In the beer world, craft brewers get all the attention – and for all the right reasons. They have shaken up the world of beer from one where seven large producers largely controlled the UK market leading to laziness and non-existent new product development as they focused solely on cost-cutting and increasing profit margins.

The craft beer revolution was the antithesis of this money-oriented focus, with effort going into sourcing high-quality ingredients and creating rich flavour profiles. Why be Scrooge-like and use one hop when you can put six into the mix and end up with a multi-faceted beer that smashes the insipid brands of the big beer companies out of the park?

Beer-drinkers were thirsty for something different and a new group of brewers – over-indexing on young males with beards – were more than happy to learn the art of brewing and set themselves up in a railway arch or industrial estate unit to slake this growing demand for tasty beer.
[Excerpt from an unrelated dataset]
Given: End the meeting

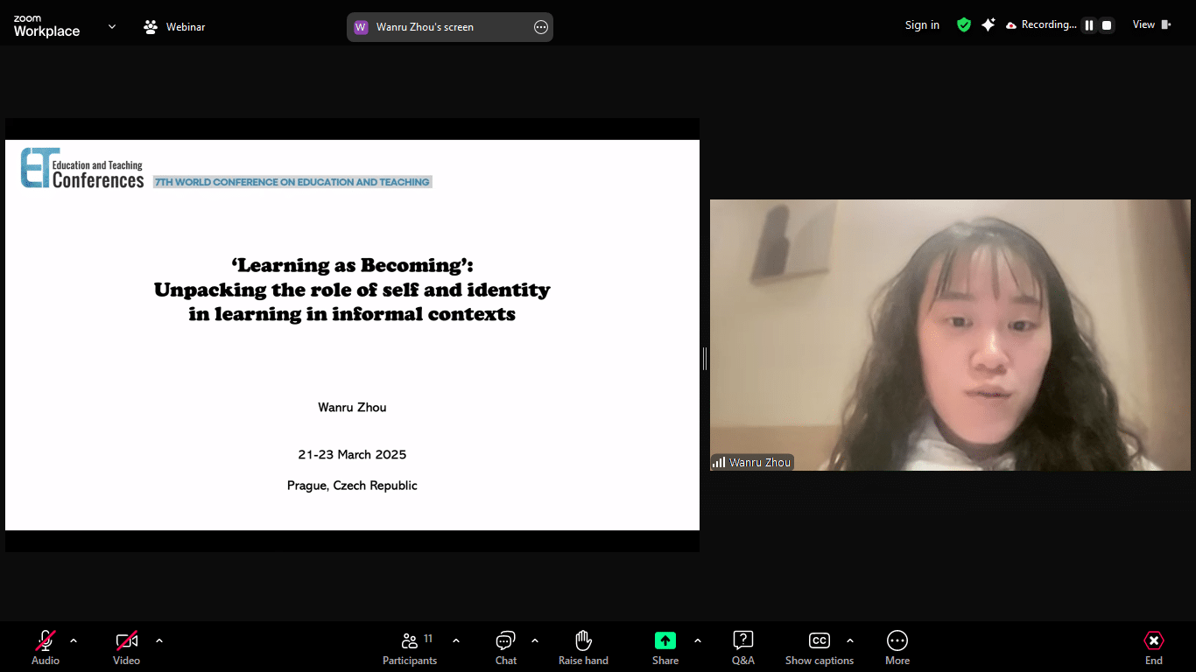Looking at the screenshot, I should pyautogui.click(x=1153, y=648).
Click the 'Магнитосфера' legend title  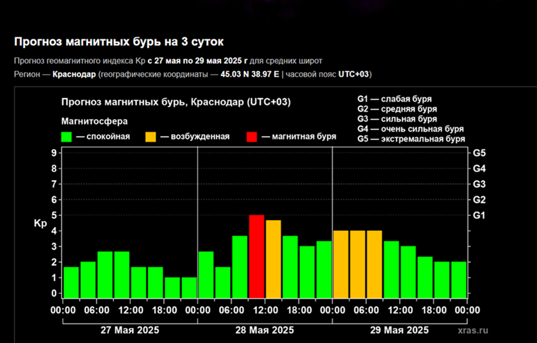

There is no doubt about it, brewing combines a heady mix of romanticism, coolness and satisfaction in being able to produce something that induces people to state their undying love for each other following its consumption.

The only downside to this combination of a lack of focus on the money side and appeal of being a brewery owner has been the deluge of new businesses. In London alone there were only four breweries at the start of 2010, now there are more than 120.

Crowdfunding has given many of these brewers a helping hand, allowing them to appeal to the growing army of craft beer drinkers and asking them to stick money into a good cause. This has been massively helpful in getting these businesses off the ground.

The crowd has certainly been a much better proposition than paying interest on bank loans – if the banks were willing to lend, of course. The problem is this has been “cheap money” raised with little due diligence and scant expectations from “investors”. This ability to tap into such a great resource has also been a component in driving overcapacity in the market. All but the very best of the brewers have found it increasingly tough to get repeat purchases from pubs, never mind permanent lines.

The obvious solution has been to reduce the price of the beer but for this to work financially it requires economies of scale. Brewers need to bump up capacity through adding employees, installing more kit and cranking up production. To fund this they return to their old friend – crowdfunding.

In doing so these businesses have opened their books to potential investors to reveal the majority of them are unprofitable. Many have their own bars and taprooms in which they can sell a decent amount of their output and keep a chunky amount of margin, but even with this guaranteed channel to market it has seemingly failed to improve the financial situation many small craft brewers face.

This is worrying because if these businesses were having trouble selling their beer before then, what is going to happen following the industry’s widespread cranking up of production as it seeks the necessary economies of scale?

We might be heading for some serious financial woes and failures in the ranks. While the increased competition on pricing might be great for bar owners and drinkers, it doesn’t look too clever for the growing army of small brewers. The craft beer revolution has been tremendous for beer drinkers. I hope the brewers that have produced these great beers for our pleasure also manage to get something positive out of it too – and not just a hangover.